The Lost Biologists

The NYTimes reports on the impending budget crunch at US science funding agencies. The last Congress only passed spending bills for the military and domestic security, leaving nine others at the same level as the previous year. If we take inflation into account, the stagnant budgets result in a decrease in funding of 3-4% for most federal science and engineering programs.

Congressional Democrats do not plant to update the unfinished spending bills, and will extend them in their current state through September. (To learn how to petition your congressional representatives to increase funding for the NIH go here.) The NYTimes article focuses on physical science funding, which is feeling the crunch especially hard. The Relativistic Heavy Ion Collider at the Brookhaven National Laboratory in New York, Fermi National Accelerator Laboratory in Illinois, Oak Ridge National Laboratory in Tennessee, and Stanford Linear Accelerator Center in California must all cut research projects if funding levels remain constant.

NASA expects $100 in budget cuts which may affect Mars exploration and astrophysics. Steinn has more on astronomy funding.
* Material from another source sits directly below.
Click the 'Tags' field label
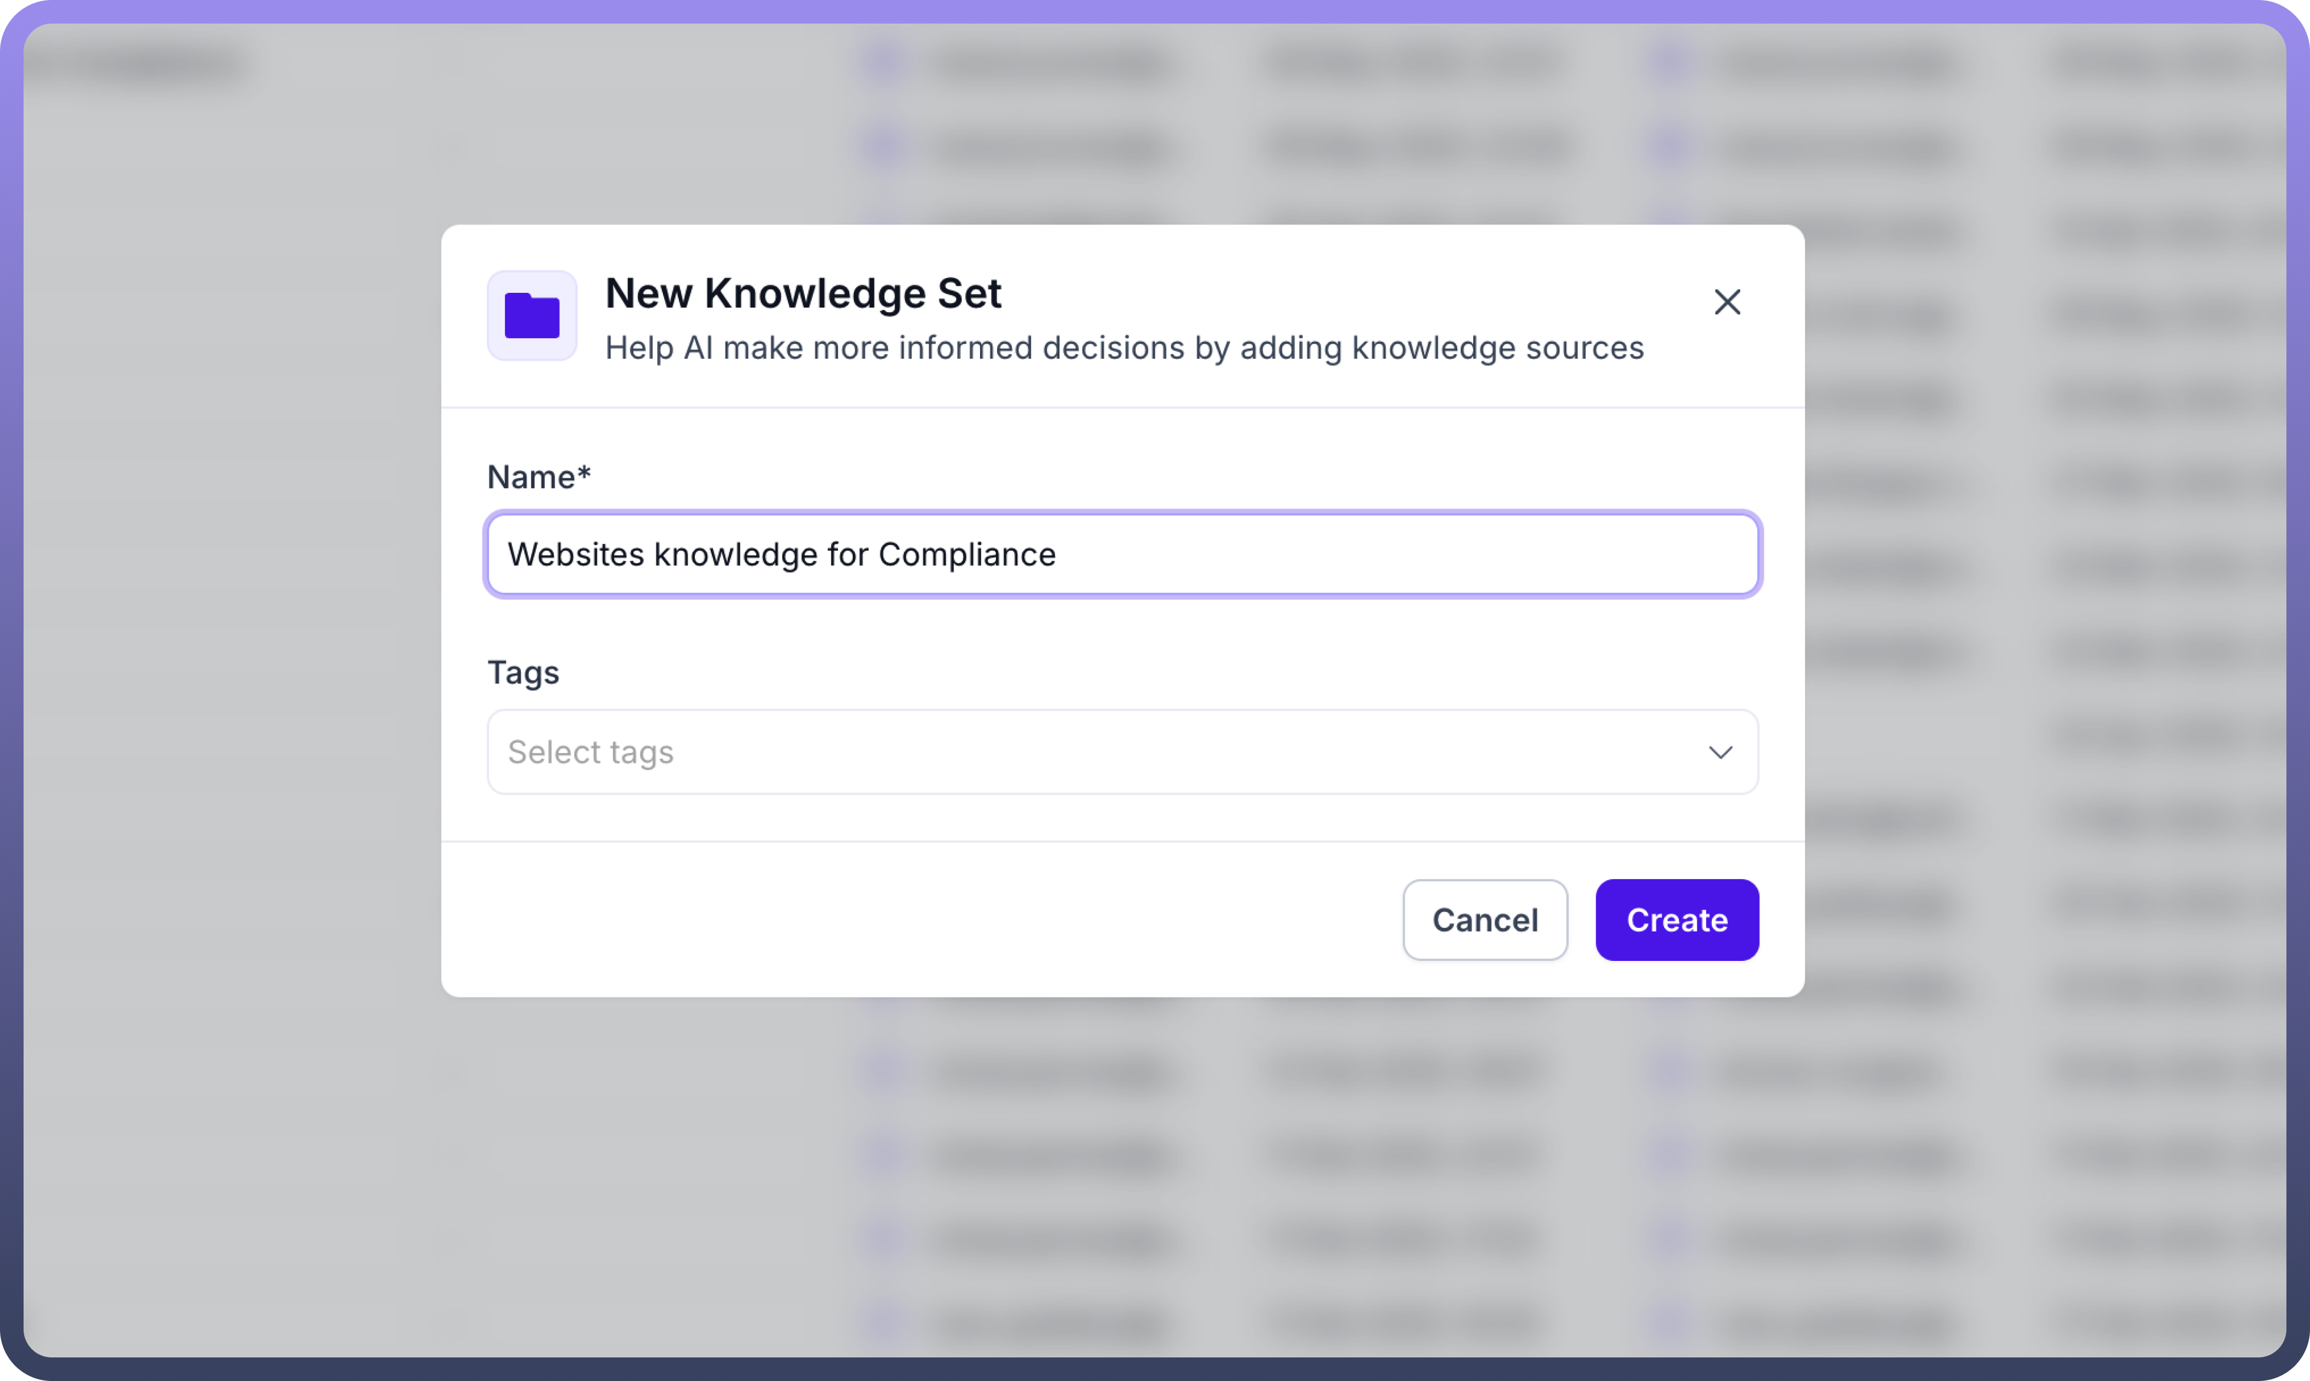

What I find particularly interesting is the graph that accompanies the article (shown below the fold). Over the past fifteen years, funding for biomedical research has increased much faster than that of engineering, physical science, math, and computer science. Twenty years ago, funding for biomedical research, engineering, and physical science were at approximately equal levels (~$5 billion per year). But today biomedical research receives over $20 billion per year, whereas engineering and physical science get less than $10 billion each. The recent drop in funding is much more exaggerated for biomedical research because it was preceded by such a drastic increase.

The majority of biological research in the United States is funded through the National Institutes of Health (NIH). Engineering and the physical sciences receive funding from the National Science Foundation (NSF), Department of Defense (DoD), NASA, Department of Energy (DoE), among other sources. But a lot of those agencies (NSF, NASA, and DoE) also fund biological research. The NSF is especially diverse, funding a lot of non-medical biological research -- including ecological and evolutionary research and research on non-human model organisms. The NSF was expecting a $400 million increase in its 2007 budget (from the $5.7 billion budget in 2006), but it does not look like the needed boost will ever arrive.

I'm confused by the category "Biomedical" research in the accompanying graph. Does all biological research get lumped into the biomedical category? If so, this paints a fairly misleading picture because non-NIH funding in biology is dwarfed by that from the NIH (and the category should be named "Life Sciences" rather than Biomedical). If not, what are the current funding levels of all other biological research? As someone whose research sits on the divide between the NIH and NSF -- almost too much molecular genetics for the NSF, but almost not biomedical enough for the NIH -- I find the classifications of the funding groups interesting.